Amit Bar-Or, MD, FRCPC, Perelman School of Medicine, University of Pennsylvania, Philadelphia, PA, outlines the findings of an investigation into the potential pathophysiologic contribution of adipokines in pediatric-onset multiple sclerosis. Obesity is associated with an increased risk of MS and greater MS disease activity. To investigate potential biological mechanisms behind this, adiponectin (APN) levels were measured in 169 children with MS or other inflammatory demyelinating syndromes. The results showed that children with MS had higher levels of APN compared to other cohorts and healthy controls, potentially contributing to enhanced pro-inflammatory immune responses.
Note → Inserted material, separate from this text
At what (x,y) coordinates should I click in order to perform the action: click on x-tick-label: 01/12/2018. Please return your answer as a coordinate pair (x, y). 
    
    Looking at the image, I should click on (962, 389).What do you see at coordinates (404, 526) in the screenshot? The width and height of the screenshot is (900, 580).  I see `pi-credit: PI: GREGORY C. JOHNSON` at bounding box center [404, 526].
Additionally, APN-containing serum from these patients was shown to cause activation of CD14-positive monocytes, microglia, and T-cells. This interview took place during the ACTRIMS Forum 2021.

Disclosures

Dr. Bar-Or has participated as a speaker in meetings sponsored by and received consulting fees and/or grant support from: Accure, Atara Biotherapeutics, Biogen, BMS/Celgene/Receptos, GlaxoSmithKline, Gossamer, Janssen/Actelion, Medimmune, Merck/EMD Serono, Novartis, Roche/Genentech, Sanofi-Genzyme.
Dr. Bar-Or receives research funding from the National Institutes of Health (NIH), The National MS Society (NMSS), the Juvenile Diabetes Research Foundation (JDRF), the Canadian Institutes of Health Research, Multiple Sclerosis Society of Canada, Multiple Sclerosis Scientific Foundation and Melissa and Paul Anderson Chair in Neuroinflammation.
Dr. Bar-Or serves on the: Board of Directors for Americas Committee in Treatment and Research in Multiple Sclerosis (ACTRIMS); Education Committee for the Federation of Clinical Immunology Societies (FOCIS); Steering Committee of the Immune Tolerance Network (ITN); President, International Society for Neuroimmunology (ISNI).